En reprenant cette grille d'analyse, ce qui est sans doute le plus frappant aujourd'hui est la convergence très avancée entre les réseaux . Le temps où le spectre hertzien était essentiellement dédié à la diffusion audiovisuelle et la double paire de cuivre du réseau téléphonique au transport de la voix et à l'accès au Minitel est révolu. La téléphonie mobile transporte la voix -et même, avec l'UMTS, des données ou des images- par ondes hertziennes et la technologie ADSL permet de transporter données et contenus audiovisuels par la paire de cuivre. Le câble ou le satellite, voire le réseau électrique (CPL), permettent également la transmission de services audiovisuels, le transport de données et la téléphonie. La loi du 9 juillet 2004 relative aux communications électroniques et aux services de communication audiovisuelle en a pris acte en mettant fin au régime juridique particulier des réseaux câblés, désormais soumis à la régulation de l'ARCEP comme tout autre réseau de communications électroniques. De même, l'ARCEP régule désormais l'ensemble des réseaux (hertzien analogique et numérique, satellite, câble et infrastructure ADSL) utilisés pour la diffusion de programmes radiophoniques et télévisuels : un diffuseur comme TDF se voit ainsi imposer des obligations par l'ARCEP en sa qualité d'opérateur puissant 93 ( * ) . Enfin, le déploiement d'un nouveau réseau en fibre optique, par les débits impressionnants qu'il autorisera, sera assurément un instrument très décisif de la convergence.

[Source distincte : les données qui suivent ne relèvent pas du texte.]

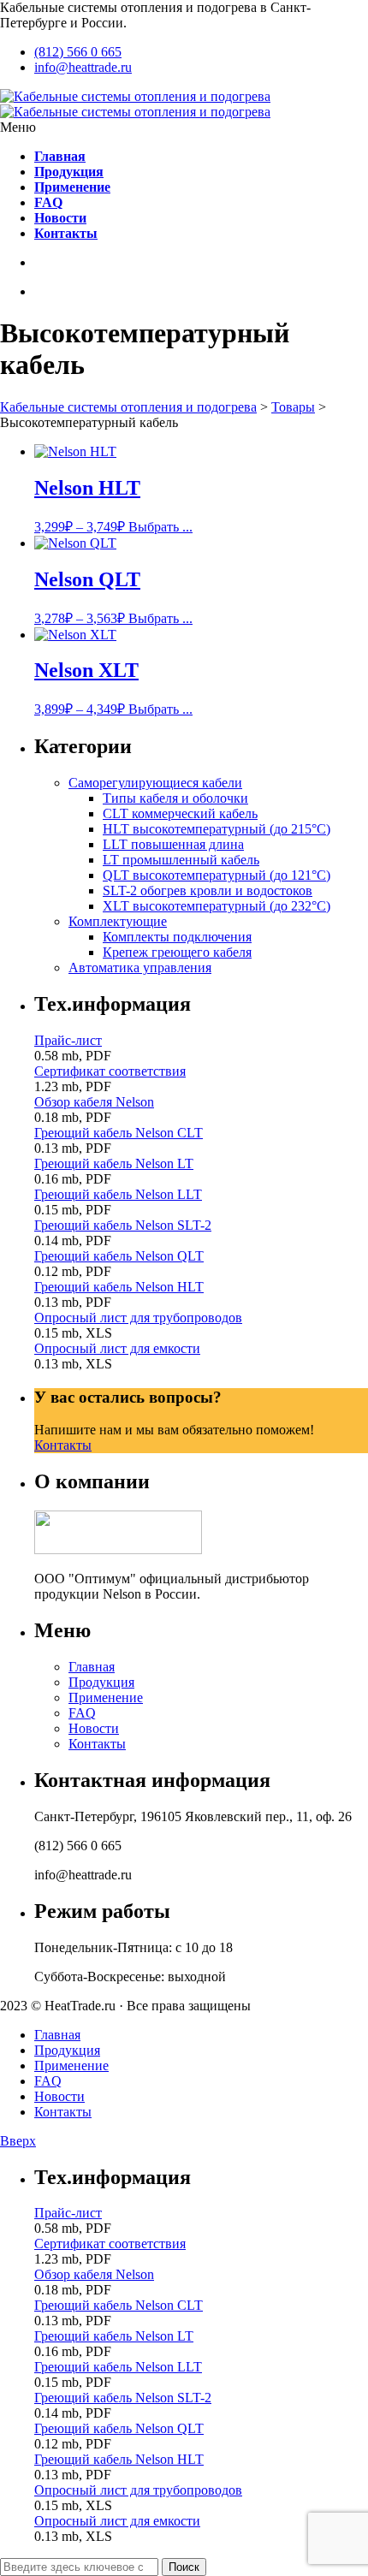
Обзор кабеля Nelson (94, 1102)
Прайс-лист (68, 1040)
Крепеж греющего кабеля (177, 952)
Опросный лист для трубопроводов (138, 1317)
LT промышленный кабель (181, 859)
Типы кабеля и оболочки (175, 798)
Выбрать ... (160, 526)
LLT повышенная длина (173, 844)
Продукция (101, 1682)
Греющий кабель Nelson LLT (118, 1194)
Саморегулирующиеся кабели (155, 782)
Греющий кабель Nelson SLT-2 (122, 1225)
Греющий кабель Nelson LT (113, 1163)
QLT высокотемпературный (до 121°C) (216, 875)
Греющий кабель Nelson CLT (118, 1132)
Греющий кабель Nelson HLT (119, 1286)
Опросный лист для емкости (117, 1348)
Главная (91, 1666)
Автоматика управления (139, 967)
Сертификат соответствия (110, 1071)
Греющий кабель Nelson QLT (119, 1256)
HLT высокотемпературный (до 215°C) (216, 829)
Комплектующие (117, 921)
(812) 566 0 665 (78, 52)
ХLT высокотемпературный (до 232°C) (216, 906)
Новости (93, 1728)
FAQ (82, 1713)
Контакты (63, 1445)
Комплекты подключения (177, 936)
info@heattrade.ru (83, 67)
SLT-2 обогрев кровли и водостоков (207, 890)
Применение (105, 1697)
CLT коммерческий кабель (180, 813)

Du point de vue des terminaux, la convergence est en progrès constant et tangible : un nombre croissant de Français utilisent déjà leur PC pour recevoir la télévision, d'autres se connectent à Internet via leur téléviseur (du type Apple TV), certains se connectent à Internet via leur téléphone mobile -ou « smart phone »-, d'autres encore s'apprêtent à regarder la télévision sur leur téléphone mobile dès que le lancement de la télévision mobile personnelle sera effectif 94 ( * ) . Il est même désormais possible de connecter son réfrigérateur au réseau pour son réapprovisionnement.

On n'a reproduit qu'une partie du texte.